Authors :
Presenting Author: Yukun Yuan, PhD – University of Michigan Medical School
Chunling Chen, M.D. – University of Michigan Medical School; Yosuke Niibori, Ph.D. – University of Toronto; Robert Duba-Kiss, Ph.D. – University of Toronto; Samantha Hodges, Ph.D. – University of Michigan Medical School; Heather O’Malley, Ph.D. – University of Michigan Medical School; Yan Chen, B.S. – University of Michigan Medical School; Karl Habig, B.S. – University of Michigan Medical School; David Hampson, Ph.D. – Professor, University of Toronto; Lori Isom, Ph.D. – Chair and Professor, Pharmacology, University of Michigan Medical School
Rationale:
Homozygous recessive loss-of-function variants in SCN1B, the gene encoding voltage-gated sodium channel β1/β1B subunits, are linked to severe developmental and epileptic encephalopathy (DEE), including Dravet Syndrome. We showed previously that Scn1b-/- mice have spontaneous generalized seizures and SUDEP in 100% of mice within the first three weeks of life. Scn1b-/- cortical parvalbumin-positive (PV+) fast-spiking interneurons are hypoexcitable. In addition, Scn1b-/- somatosensory cortex is haploinsufficient for Scn1a. Here, we asked whether administration of an AAV vector driving expression of myc-tagged b1 subunits to Scn1b-/- brain at postnatal day (P2) impacted their disease phenotype.
Methods:
Male and female Scn1b+/+ or Scn1b-/- pups received a single intracerebroventricular (ICV) injection of AAV9-GADv1-Naβ1 or empty vector at P2. Survival was monitored by continuous infrared video recording. A subset of animals was euthanized for immunohistochemical (IHC) analysis of exogenous myc-tagged b1 expression in brain.
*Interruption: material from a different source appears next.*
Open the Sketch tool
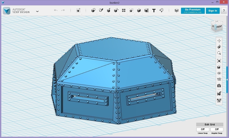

In a separate cohort of animals, cortical slices were prepared from the brains of mice at P16-21. Individual pyramidal neurons or PV+ interneurons in layers two through six were visually identified with IR-DIC optics based on their size, shape, and location or by td-tomato epifluorescence labeling, respectively. Action potentials (APs) and firing patterns of neurons were recorded using the whole cell patch-clamp recording technique. Scn1a mRNA abundance was measured in somatosensory cortex in both genotypes at P 17-18.Results:
Consistent with previous data, untreated and empty vector treated Scn1b-/- mice seized and died by P21. In contrast, AAV-Navb1 injected mice lived up to 160 days. IHC analysis showed exogenous b1 expression in cortex and hippocampus in both excitatory and inhibitory neurons. Whole cell current-clamp recordings showed Scn1b-/- PV+ interneurons had a significantly more depolarized resting membrane potential, higher membrane input resistance, smaller peak amplitude and slower maximal rise rate compared to those of WT PV+ interneurons. There were no significant differences in half-amplitude duration, maximal decay rate or threshold potential for the initiation of APs between genotypes. Notably, Scn1b-/- PV+ interneurons fired more APs at lower intensity ranges of depolarizing current injections and were sensitive to depolarization-induced block at higher intensity ranges of depolarizing current injection compared to Scn1b+/+ interneurons. A single ICV injection of AAV9-GADv1-Naβ1 at P2 restored all observed defects in passive and active membrane electric properties, and excitability of PV+ neurons recorded at P16-21. Finally, AAV-Navb1 administration restored Scn1a mRNA abundance in Scn1b-/- somatosensory cortex.
Conclusions:
These data show that AAV9-GADv1-Naβ1 administration prolongs survival, restores Scn1a mRNA abundance, and restores neuronal excitability of PV+ interneurons in the Scn1b-/- model of DEE. This work provides preclinical evidence for the future development of gene therapies to treat SCN1B-linked DEEs in human patients.Funding:
Supported by NIH grant R37-NS-076752 to LLI & PJT-183963 from the Canadian Institutes of Health Research to DRH and LLI.